Goal of the exercise: Copy everything in the listing from the line containing "Given: Select the 500000 relative delay cell" down to the end of the listing, and leave the pictures out.

Dataset entries:
__________

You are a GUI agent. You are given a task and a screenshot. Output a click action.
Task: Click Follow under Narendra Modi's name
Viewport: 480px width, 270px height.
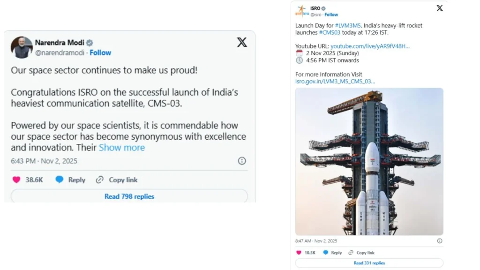(x=100, y=53)
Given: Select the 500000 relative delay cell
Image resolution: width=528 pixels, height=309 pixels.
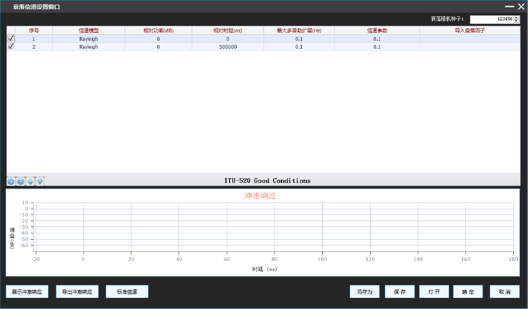Looking at the screenshot, I should coord(228,47).
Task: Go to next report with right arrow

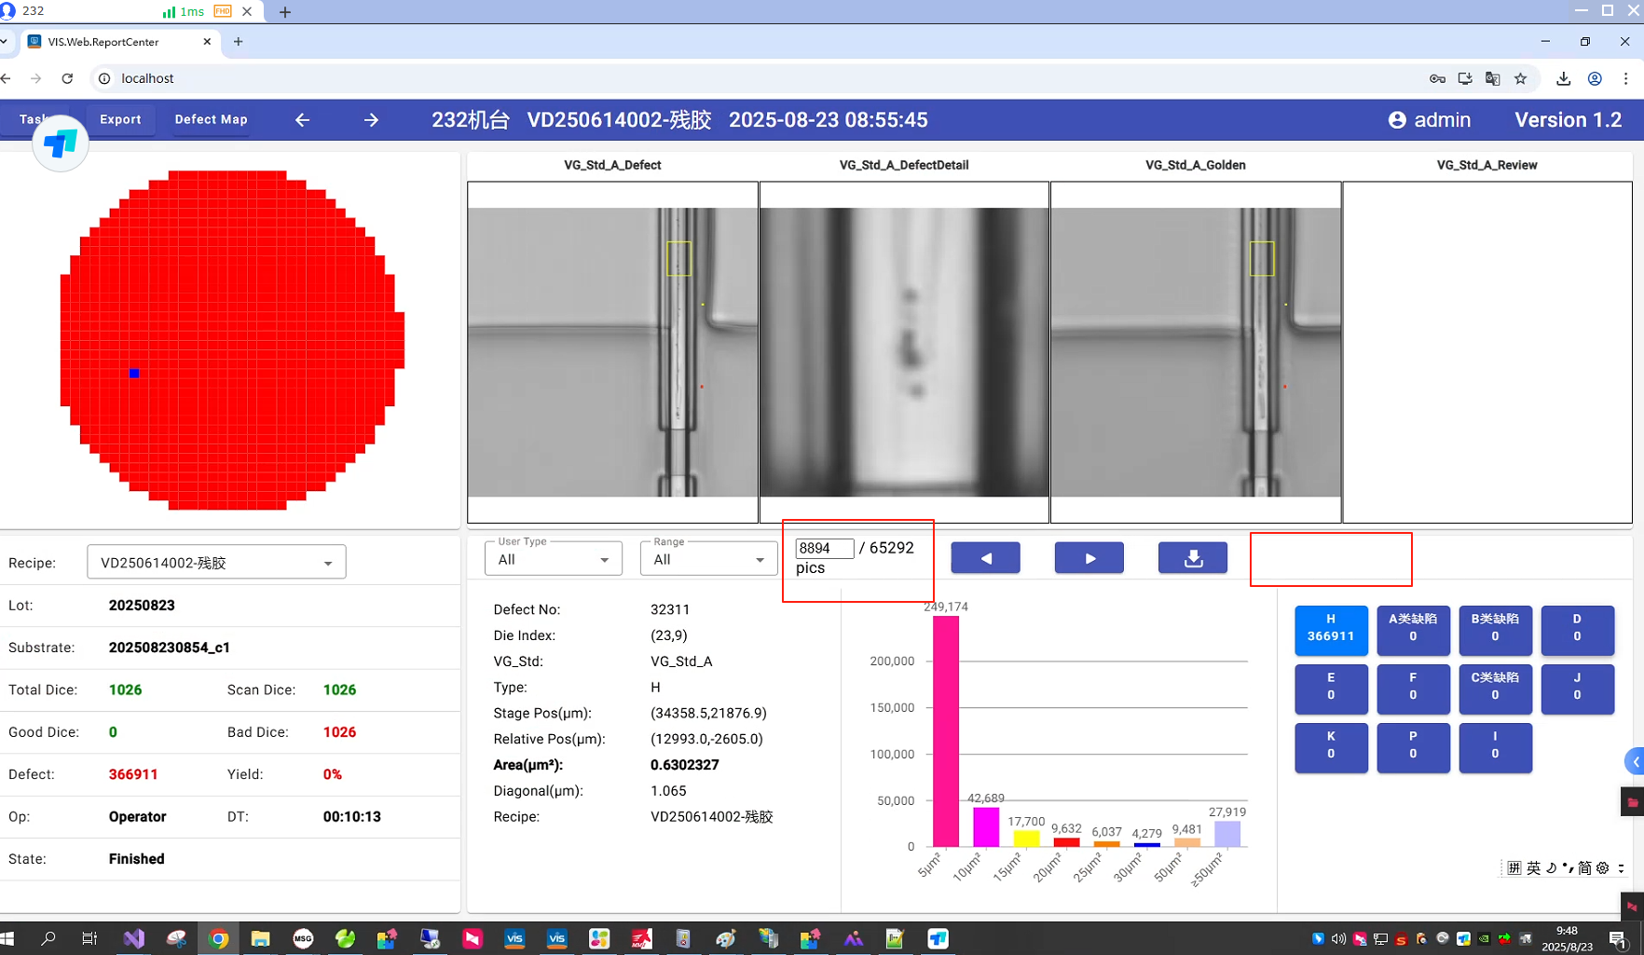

__________

Task answer:
Given: Select the 500000 relative delay cell
Image resolution: width=528 pixels, height=309 pixels.
Looking at the screenshot, I should coord(228,47).
Task: Go to next report with right arrow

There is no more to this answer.